課題内容: 下の本文抜粋によると、「鳥獣戯画」のテーマや意図がはっきりしないのはなぜですか。本文に書かれている理由を一、二文で説明してください。

本文抜粋:
---
Muranaga's View

読書、美術鑑賞、ときにビジネスの日々

『謎解き 鳥獣戯画』を読んで、「特別展 国宝 鳥獣戯画のすべて」に行った気になる

緊急事態宣言によりトーハクも臨時休館となり、「特別展 国宝 鳥獣戯画のすべて」に行くこともかなわなくなった。

chojugiga2020.exhibit.jp

謎解き 鳥獣戯画 (とんぼの本)

謎解き 鳥獣戯画 (とんぼの本)

  • 発売日: 2021/03/26
  • メディア: 単行本(ソフトカバー)

代わりに、と言っては何だが、この特別展を企画したトーハクの学芸員、土屋貴裕氏による詳しい解説が掲載された『謎解き 鳥獣戯画』を読んで、展覧会に行った気になることにした。甲乙丙丁全四巻、全場面が掲載された折り込みページが付いている。展覧会の公式図録はオンライン販売されているものの、今日時点では品切れ中であった。

f:id:muranaga:20210414164953j:plain

f:id:muranaga:20210414164958j:plain

鳥獣戯画」の文化財としての指定名称は「紙本墨画鳥獣人物戯画」、鳥獣だけでなく人物を中心に描いた巻もある。甲乙丙丁4巻を合わせた全長は 44m 50.8cm。800年に及び伝来の中で失われた部分(「断簡」)もあり、当初はもっと長かった。甲・乙巻は平安時代末期、丙巻が鎌倉時代初期、丁巻はそれよりやや後に描かれたとされている。色がなく、詞書(ことばがき)がない。このため作品のテーマや意図がはっきりとはしていない。京都の高山寺(こうさんじ)に伝来している。
---
提供データ:
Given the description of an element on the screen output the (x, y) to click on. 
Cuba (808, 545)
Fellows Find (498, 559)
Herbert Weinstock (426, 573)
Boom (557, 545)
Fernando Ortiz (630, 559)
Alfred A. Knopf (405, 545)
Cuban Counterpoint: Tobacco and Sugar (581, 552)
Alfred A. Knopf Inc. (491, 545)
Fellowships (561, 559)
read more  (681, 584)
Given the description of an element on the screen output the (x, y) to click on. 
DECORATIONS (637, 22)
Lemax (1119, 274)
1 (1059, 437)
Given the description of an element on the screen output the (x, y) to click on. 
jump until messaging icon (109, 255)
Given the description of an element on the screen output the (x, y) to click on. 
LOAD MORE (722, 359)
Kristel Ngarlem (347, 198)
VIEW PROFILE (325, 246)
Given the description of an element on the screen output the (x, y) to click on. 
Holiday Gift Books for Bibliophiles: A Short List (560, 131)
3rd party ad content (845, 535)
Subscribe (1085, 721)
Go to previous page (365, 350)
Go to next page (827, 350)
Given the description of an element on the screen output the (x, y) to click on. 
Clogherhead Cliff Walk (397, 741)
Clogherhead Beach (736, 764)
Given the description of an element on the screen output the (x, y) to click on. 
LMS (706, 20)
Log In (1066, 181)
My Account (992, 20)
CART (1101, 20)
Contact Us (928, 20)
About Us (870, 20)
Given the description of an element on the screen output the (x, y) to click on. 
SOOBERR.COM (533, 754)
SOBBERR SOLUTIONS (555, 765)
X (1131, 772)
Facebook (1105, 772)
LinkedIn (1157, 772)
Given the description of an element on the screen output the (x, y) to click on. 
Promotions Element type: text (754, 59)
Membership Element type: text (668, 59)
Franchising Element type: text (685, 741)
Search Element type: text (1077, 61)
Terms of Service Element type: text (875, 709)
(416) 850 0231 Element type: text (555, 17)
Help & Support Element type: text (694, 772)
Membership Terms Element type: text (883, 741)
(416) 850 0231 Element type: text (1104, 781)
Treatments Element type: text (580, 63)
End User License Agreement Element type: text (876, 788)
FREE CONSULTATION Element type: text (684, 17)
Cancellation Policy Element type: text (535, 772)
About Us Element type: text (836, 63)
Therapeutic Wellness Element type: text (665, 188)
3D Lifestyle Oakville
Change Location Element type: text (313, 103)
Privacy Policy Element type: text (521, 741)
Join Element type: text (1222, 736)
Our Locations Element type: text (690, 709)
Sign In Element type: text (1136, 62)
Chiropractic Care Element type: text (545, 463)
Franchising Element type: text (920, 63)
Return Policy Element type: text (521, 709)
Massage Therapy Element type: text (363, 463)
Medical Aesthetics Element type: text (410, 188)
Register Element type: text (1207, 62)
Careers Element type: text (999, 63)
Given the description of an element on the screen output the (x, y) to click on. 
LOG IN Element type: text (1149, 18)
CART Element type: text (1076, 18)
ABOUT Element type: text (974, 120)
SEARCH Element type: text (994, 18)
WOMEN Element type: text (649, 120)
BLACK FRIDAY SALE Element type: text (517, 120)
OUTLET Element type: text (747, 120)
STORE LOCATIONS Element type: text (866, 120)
---
解答欄: 絵に色がなく、詞書(ことばがき)もないため、作品のテーマや意図がはっきりとはわからない。